▸ What is expected: Give the total number of lines in the data below that include "search", and nothing else.

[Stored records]
************
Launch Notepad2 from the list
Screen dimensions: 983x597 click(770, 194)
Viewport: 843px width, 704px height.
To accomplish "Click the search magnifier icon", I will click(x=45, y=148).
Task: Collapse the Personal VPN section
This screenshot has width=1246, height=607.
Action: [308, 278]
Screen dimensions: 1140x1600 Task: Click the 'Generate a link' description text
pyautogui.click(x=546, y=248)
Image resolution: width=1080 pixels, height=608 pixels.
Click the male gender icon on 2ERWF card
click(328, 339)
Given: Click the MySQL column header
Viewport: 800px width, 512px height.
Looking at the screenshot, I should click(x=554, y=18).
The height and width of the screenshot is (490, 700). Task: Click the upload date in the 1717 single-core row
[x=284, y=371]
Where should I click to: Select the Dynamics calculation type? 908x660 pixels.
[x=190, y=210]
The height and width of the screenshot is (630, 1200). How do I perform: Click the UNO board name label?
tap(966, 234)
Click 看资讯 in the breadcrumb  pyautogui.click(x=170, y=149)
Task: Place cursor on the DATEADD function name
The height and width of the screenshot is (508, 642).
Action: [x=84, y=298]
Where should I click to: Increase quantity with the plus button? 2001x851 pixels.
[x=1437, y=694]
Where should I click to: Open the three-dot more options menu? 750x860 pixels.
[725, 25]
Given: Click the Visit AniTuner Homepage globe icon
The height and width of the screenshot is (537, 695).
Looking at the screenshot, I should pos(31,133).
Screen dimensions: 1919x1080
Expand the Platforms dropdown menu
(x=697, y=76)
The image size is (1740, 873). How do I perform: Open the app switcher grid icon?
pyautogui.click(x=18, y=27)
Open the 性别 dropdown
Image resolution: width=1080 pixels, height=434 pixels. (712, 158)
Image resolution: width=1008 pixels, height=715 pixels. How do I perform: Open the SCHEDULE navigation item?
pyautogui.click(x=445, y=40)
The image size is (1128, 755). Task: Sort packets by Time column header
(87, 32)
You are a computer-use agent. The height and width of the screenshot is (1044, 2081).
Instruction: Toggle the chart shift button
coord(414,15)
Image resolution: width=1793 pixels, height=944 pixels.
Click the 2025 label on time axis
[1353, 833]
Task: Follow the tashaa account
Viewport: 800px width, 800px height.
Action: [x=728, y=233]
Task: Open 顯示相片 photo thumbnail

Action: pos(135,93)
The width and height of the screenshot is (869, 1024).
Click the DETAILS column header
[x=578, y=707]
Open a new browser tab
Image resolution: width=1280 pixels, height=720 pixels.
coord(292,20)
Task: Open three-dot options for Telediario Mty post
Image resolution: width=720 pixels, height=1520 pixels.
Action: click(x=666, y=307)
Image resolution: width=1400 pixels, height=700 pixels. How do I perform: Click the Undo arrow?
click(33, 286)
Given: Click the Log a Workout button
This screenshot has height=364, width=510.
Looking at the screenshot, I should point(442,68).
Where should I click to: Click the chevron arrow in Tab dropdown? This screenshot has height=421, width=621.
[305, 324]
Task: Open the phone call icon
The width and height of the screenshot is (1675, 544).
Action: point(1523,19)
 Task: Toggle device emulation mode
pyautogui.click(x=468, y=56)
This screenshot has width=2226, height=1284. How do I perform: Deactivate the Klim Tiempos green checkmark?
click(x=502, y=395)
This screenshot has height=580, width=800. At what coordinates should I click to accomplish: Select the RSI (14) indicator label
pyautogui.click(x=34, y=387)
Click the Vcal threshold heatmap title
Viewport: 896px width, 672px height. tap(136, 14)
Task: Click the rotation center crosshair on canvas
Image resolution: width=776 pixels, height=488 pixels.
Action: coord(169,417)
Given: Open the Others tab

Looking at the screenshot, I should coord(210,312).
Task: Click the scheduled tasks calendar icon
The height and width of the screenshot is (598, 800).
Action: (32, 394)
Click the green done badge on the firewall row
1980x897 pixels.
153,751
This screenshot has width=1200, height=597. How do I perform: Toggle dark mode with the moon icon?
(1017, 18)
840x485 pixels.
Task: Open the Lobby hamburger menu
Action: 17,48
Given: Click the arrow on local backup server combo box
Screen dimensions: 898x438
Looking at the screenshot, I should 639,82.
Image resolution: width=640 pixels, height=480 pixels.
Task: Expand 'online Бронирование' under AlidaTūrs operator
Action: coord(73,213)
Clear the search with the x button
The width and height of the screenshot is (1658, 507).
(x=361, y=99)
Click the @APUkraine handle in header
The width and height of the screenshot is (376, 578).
************
▸ Written reply: 2